Tutti gli immigrati lasceranno Lampedusa entro 60 ore. E’ questa la promessa fatta agli abitanti dal presidente del Consiglio Silvio Berlusconi, che oggi è atterrato con l’elicottero sull’isola siciliana. Ma il premier non si ferma qui: candida Lampedusa al Nobel per la pace, promette una moratoria fiscale, previdenziale e bancaria perché Lampedusa diventi zona franca e accenna un piano per il turismo. Berlusconi annuncia anche che diventerà lampedusano: «Sono andato su Internet e ho comprato una casa a Cala Francese, si chiama “Le due palme”. Domani sui giornali di sinistra leggerete che c’è il conflitto di interessi e che Berlusconi pensa solo ai suoi interessi».
Per il premier bisogna puntare sui rimpatri: «Riportarli là da dove sono partiti sarebbe il segnale più forte per far dire: “è inutile che affrontiamo dei rischi, se poi ci riportano indietro”. Abbiamo ottenuto dal nuovo governo della Tunisia l’impegno alla riaccettazione di tutti i tunisini» arrivati in Italia in modo clandestino.

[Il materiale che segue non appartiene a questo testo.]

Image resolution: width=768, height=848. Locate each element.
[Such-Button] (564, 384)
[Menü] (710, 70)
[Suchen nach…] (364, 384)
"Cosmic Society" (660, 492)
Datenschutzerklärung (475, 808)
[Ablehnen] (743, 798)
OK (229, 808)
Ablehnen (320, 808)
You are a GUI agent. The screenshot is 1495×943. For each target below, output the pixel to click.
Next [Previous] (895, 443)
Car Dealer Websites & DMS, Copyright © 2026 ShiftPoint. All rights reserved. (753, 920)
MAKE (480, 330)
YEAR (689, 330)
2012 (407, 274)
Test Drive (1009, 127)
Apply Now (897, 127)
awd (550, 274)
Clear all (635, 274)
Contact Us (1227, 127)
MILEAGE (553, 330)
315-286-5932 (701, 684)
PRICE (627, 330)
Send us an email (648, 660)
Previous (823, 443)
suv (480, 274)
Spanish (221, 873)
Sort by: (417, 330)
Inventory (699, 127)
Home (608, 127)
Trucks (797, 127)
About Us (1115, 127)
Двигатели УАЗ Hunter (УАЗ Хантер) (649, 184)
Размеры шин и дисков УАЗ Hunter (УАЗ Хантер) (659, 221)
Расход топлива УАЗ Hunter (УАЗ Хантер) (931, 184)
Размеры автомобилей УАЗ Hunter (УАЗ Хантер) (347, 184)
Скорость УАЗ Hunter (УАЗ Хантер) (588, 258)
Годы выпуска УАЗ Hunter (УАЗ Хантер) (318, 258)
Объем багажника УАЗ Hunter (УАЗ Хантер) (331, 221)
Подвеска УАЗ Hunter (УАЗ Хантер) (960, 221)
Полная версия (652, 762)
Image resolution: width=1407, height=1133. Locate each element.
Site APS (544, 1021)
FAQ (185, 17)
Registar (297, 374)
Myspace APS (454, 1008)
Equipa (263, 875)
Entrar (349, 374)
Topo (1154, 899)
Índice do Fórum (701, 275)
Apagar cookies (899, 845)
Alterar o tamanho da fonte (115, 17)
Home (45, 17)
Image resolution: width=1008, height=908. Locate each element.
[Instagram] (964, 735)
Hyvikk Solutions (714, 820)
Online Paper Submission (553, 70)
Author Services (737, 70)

Appena sbarcato sull’isola, si è subito rivolto ai lampedusani affermando che «il vostro premier ha il vezzo e l’abitudine di risolvere i problemi. Fino a ieri non avevo una soluzione chiara al problema e quindi non mi avevate ancora visto. Poi ho messo a punto un piano, già scattato dalla mezzanotte di ieri. Con Tremonti abbiamo trovato i mezzi per la soluzione del problema. Ed oggi eccomi qui a raccontarvelo».
Berlusconi ha previsto per i lampedusani il congelamento di tutti i pagamenti delle imposte e degli interessi sui mutui. «E’ una moratoria del saldo di tutte le tasse. Questo significa che il pagamento viene spostato in là nel tempo», ha affermato.